• **Problem details**
Restate word for word the lines in the listing below, starting at the line containing "Copy the device" and ending at the line containing "Toggle the Select checkbox button", both included; leave out the rest.

※ ※ ※

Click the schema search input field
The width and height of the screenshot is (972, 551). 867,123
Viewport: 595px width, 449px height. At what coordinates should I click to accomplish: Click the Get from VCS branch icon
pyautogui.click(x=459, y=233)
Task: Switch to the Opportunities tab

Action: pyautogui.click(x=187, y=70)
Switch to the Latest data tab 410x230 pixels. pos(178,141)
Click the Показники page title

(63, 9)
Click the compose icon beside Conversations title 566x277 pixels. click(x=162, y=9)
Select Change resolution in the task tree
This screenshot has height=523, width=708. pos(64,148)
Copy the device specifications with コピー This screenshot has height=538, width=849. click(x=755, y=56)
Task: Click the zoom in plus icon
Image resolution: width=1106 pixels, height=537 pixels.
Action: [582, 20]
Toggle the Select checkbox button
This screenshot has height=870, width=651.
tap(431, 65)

※ ※ ※

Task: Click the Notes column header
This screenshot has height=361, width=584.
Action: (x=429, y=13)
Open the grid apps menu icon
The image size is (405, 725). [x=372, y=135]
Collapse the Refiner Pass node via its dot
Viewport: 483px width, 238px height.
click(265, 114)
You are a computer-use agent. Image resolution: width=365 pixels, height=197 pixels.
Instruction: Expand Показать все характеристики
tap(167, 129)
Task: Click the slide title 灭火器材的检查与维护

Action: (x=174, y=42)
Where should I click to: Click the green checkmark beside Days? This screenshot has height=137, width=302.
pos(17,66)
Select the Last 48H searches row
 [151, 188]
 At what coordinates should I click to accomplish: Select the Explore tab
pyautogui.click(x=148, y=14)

※ ※ ※

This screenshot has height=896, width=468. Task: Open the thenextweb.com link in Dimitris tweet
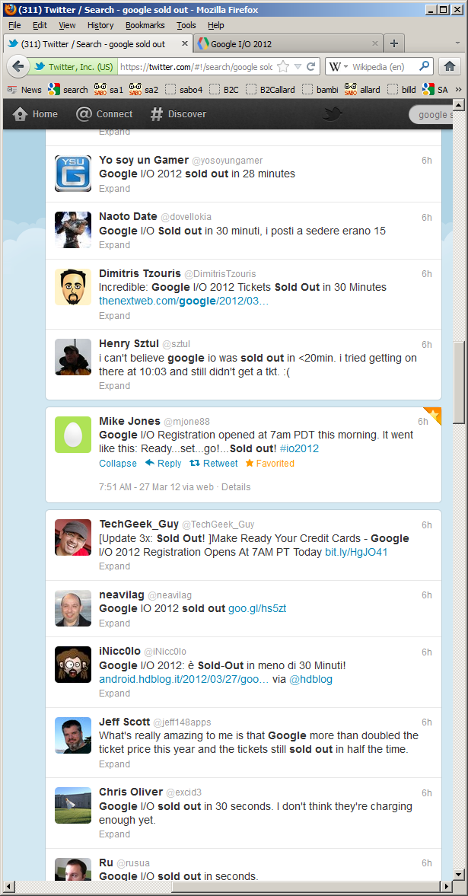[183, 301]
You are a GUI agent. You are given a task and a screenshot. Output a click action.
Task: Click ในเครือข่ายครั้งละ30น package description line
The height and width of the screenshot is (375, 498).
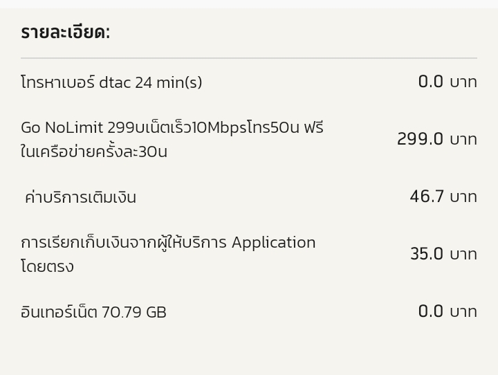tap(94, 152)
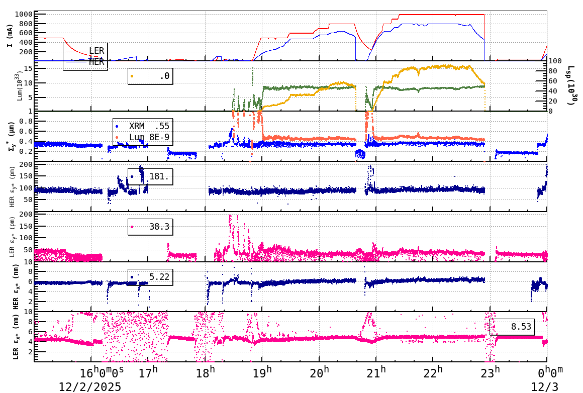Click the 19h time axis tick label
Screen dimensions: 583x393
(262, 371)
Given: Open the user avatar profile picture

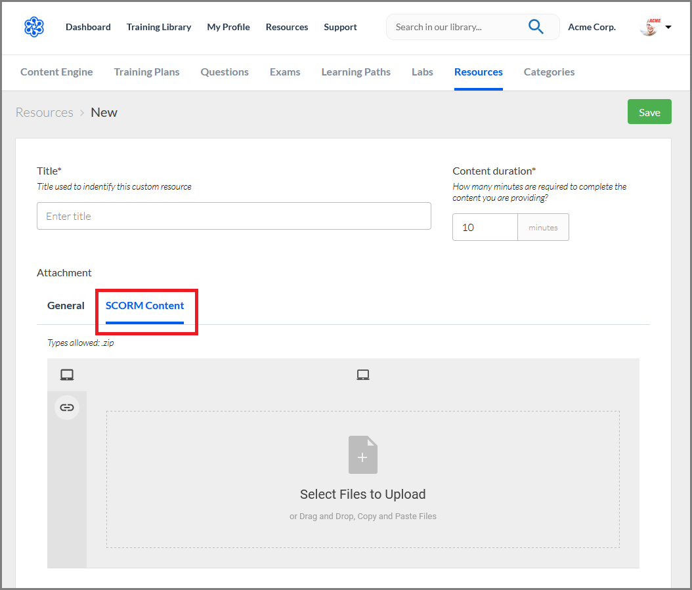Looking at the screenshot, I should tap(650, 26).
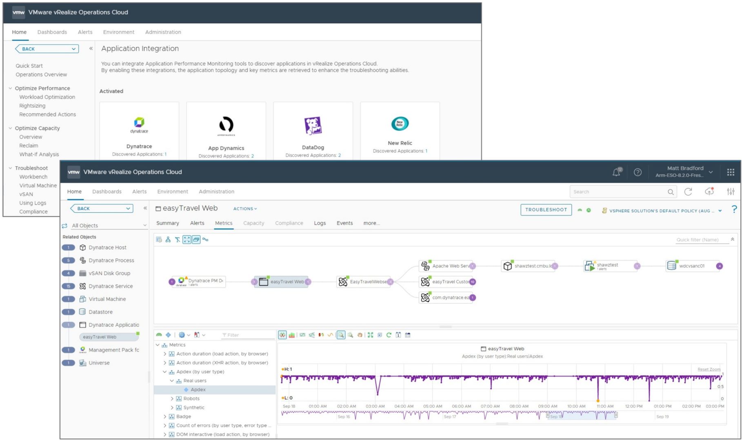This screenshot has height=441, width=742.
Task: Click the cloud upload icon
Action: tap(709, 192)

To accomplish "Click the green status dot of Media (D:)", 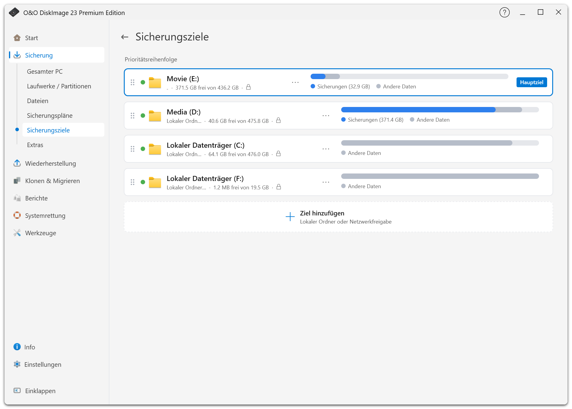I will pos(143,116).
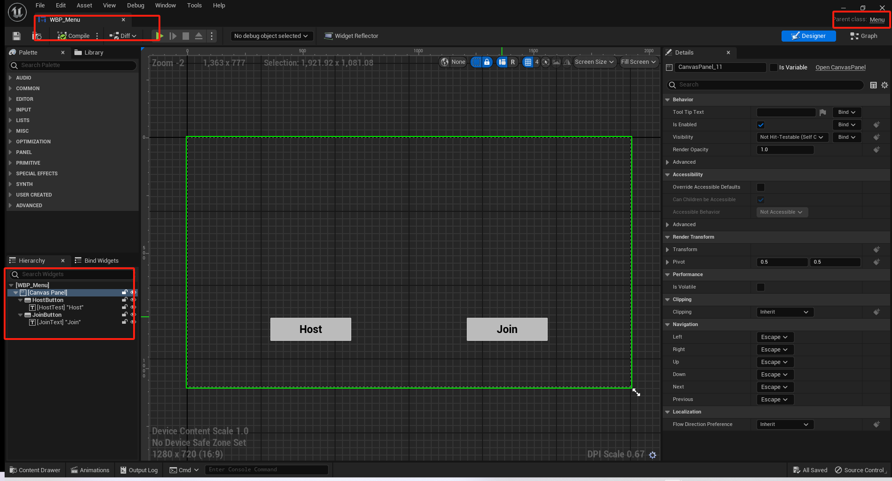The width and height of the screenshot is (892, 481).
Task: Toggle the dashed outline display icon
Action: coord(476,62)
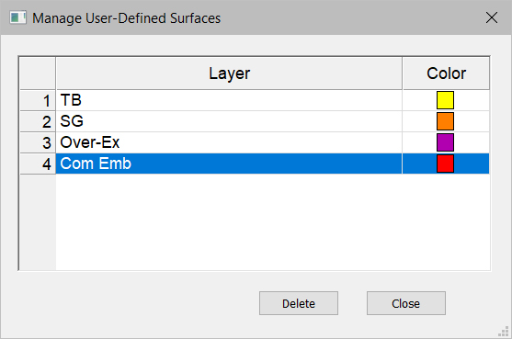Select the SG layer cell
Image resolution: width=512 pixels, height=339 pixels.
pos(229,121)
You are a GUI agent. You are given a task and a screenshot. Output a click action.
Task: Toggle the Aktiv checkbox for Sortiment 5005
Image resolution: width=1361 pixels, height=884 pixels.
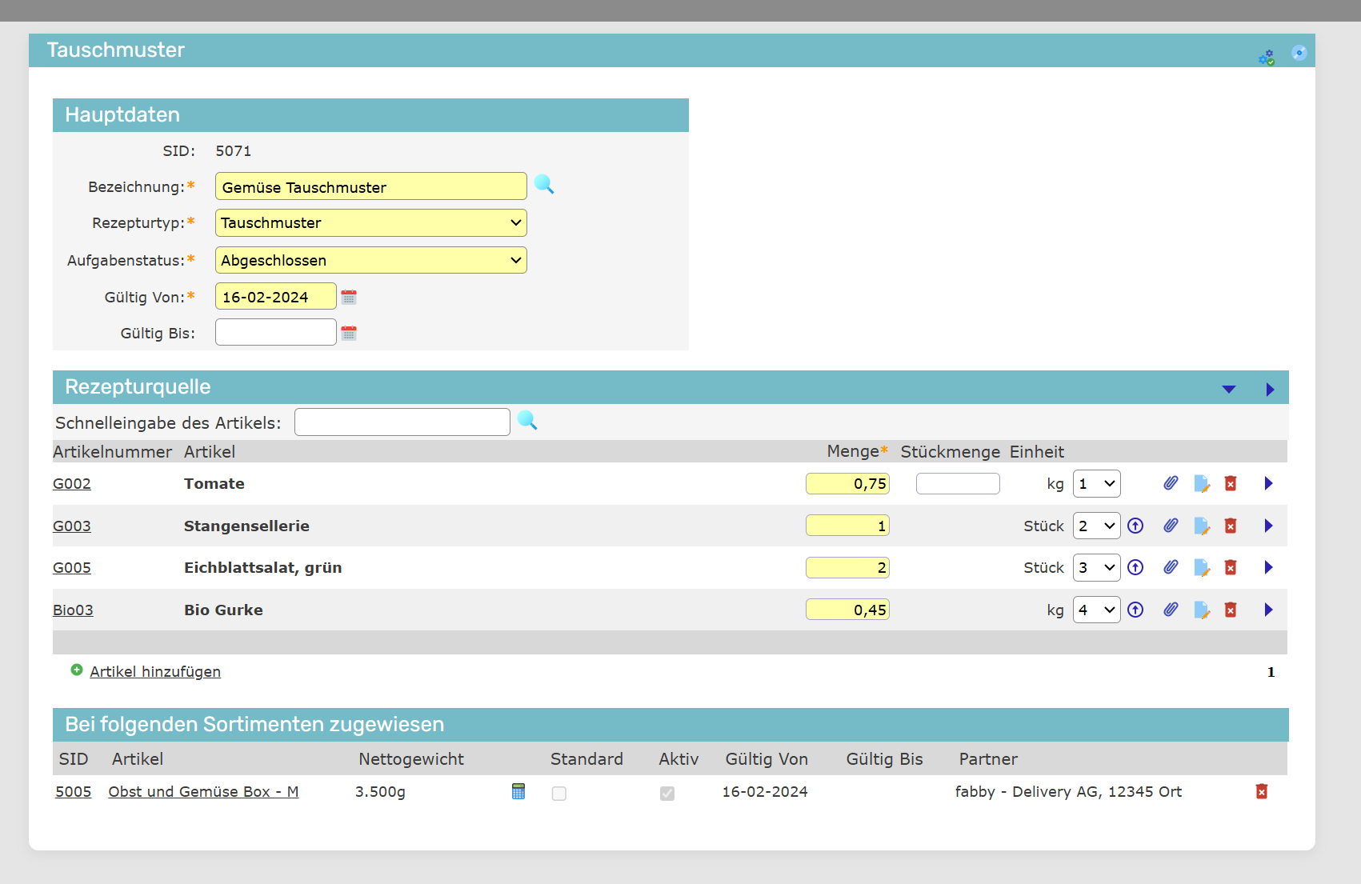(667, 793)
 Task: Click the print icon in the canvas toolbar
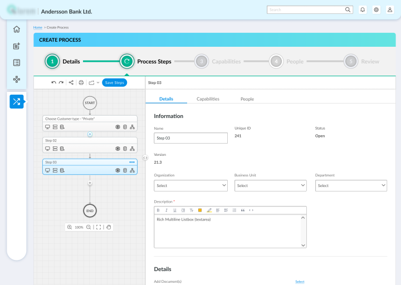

※ ※ ※

• **Exercise answer**
Copy the device specifications with コピー This screenshot has height=538, width=849. click(x=755, y=56)
Task: Click the zoom in plus icon
Image resolution: width=1106 pixels, height=537 pixels.
Action: [582, 20]
Toggle the Select checkbox button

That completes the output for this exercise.